The next thing the ExerciseStep needs is tests. This is a list of inputs to pass to the solution and their corresponding expected outputs. The inputs can be a tuple of arguments, a dict of keyword arguments, or a single argument if the solution only takes one. The value of tests can be a list of pairs or a dict if the inputs are hashable.

tests can have any number of entries - you typically want 2 or 3. They're useful for readers of the code to see what the solution is meant to do. If the user's code produces the right output for their own inputs but doesn't pass one of the tests, they will be shown the inputs, expected output, and actual output from their code. Therefore you want your tests to be simple readable examples that are helpful to both developers and students, while also checking the program behaviour nicely. Here is an example:

tests = {
    (5, "spam"): """\
spam
spam
spam
spam
spam
""",
    (3, "baz"): """\
baz
baz
baz
""",
}

tests will be immediately used to test solution, you'll get an error if they don't match.

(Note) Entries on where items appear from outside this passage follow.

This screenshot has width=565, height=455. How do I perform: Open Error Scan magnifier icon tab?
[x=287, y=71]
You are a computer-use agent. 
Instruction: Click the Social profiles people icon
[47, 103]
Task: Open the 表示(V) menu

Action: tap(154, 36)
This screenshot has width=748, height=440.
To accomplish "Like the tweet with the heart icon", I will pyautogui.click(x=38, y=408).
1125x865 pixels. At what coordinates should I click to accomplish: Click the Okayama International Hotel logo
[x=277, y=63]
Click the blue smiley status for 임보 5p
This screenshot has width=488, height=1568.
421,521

The tests alone are not quite enough to prevent a user from cheating. Since they are always shown the inputs and outputs, they could just use if to hardcode the correct outputs. To really make sure, the exercise will also generate some random inputs. The step's solution will then generate the expected outputs, and the user submission must match those too. The method generate_inputs should return one random dict of keyword arguments to pass to the solution. The default implementation does this automatically based on the type annotations in solution, so often (such as in this case) you don't need to do it yourself.

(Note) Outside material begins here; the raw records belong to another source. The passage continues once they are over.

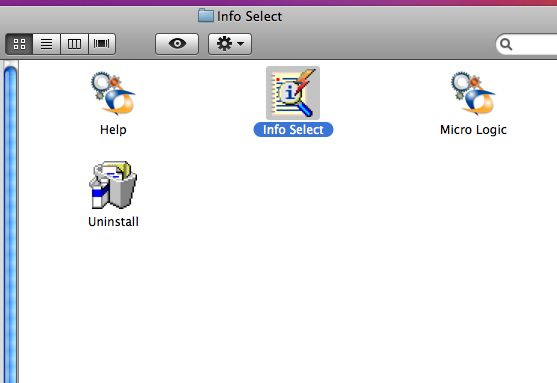Focus the Finder search field
Viewport: 557px width, 383px height.
pyautogui.click(x=528, y=44)
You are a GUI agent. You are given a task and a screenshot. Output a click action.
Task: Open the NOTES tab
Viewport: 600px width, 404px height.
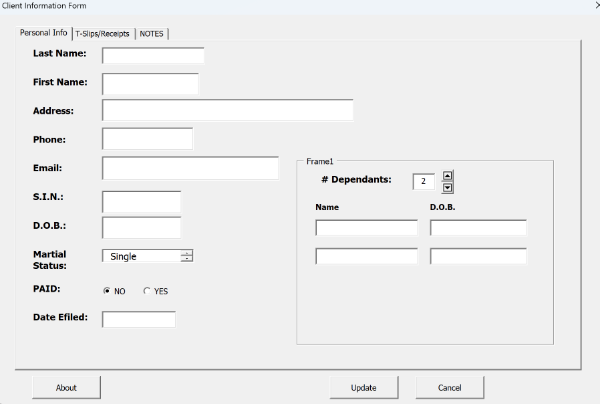point(152,33)

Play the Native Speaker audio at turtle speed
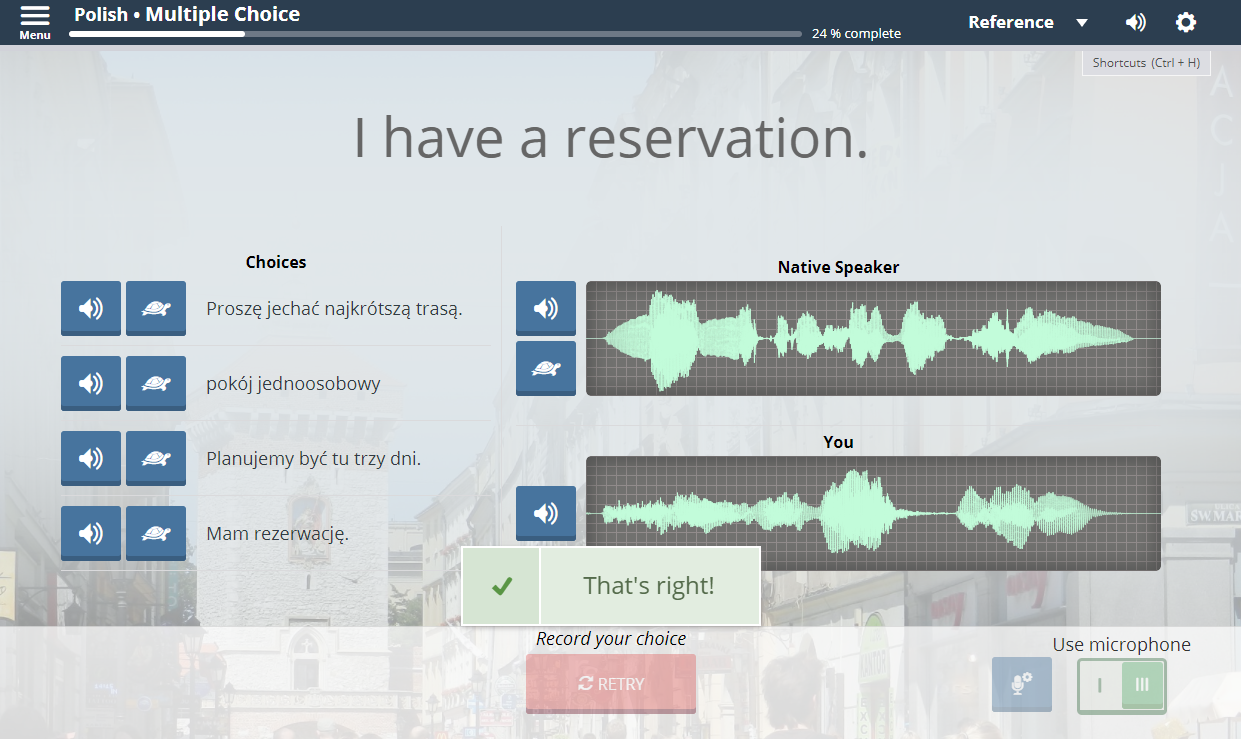click(545, 368)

Finally, remember to give some hints! These are very important for exercises.

MessageStep

A MessageStep class is declared inside a regular Step class. It checks for mistakes and other problems and gives a message to the user if needed.

MessageStep inherits from Step and lets you use the same framework. You can even inherit from both MessageStep and ExerciseStep. Like a normal Step, you need to provide text and a check method. If check returns True, the text may be shown to the user. You also need to provide program (or solution for an ExerciseStep) as an example of something that passes check.

The default use case is to point out a mistake that prevented the user from advancing. In this case, the message check method will only be called if the outer step check returned False. This way you don't have to worry about showing the user a message "here's why you failed" when they actually succeeded.

These kinds of MessageSteps are valuable because they help the user and protect them from getting stuck, but they are generally based on hypothetical guesses about what mistakes users might make. Guessing is hard, so don't spend too much time on writing these. A good start is just to guess what might be useful and take note in the code with a comment starting exactly with TODO message. Now anyone can search for that if they feel like implementing a bunch of deferred messages.

The other case is when they technically solved the problem as described but you don't want them to pass because they used some sneaky trick or otherwise missed the intended solution. In this case the message check will only be called if the outer step check returned True. To indicate this, set after_success = True in the message class. Often an easier alternative is to set the disallowed attribute on the main Step - see the source code for examples and more info.

Any Step class declared inside another Step class (so typically an inner MessageStep) will automatically inherit from the outer Step class. This makes it easy to reuse methods from the outer class in the inner class, for example you only need to define generate_inputs once. Of course this can also lead to some weird side effects, so be aware of it. This is part of the system that I feel iffy about for obvious reasons, so it may change.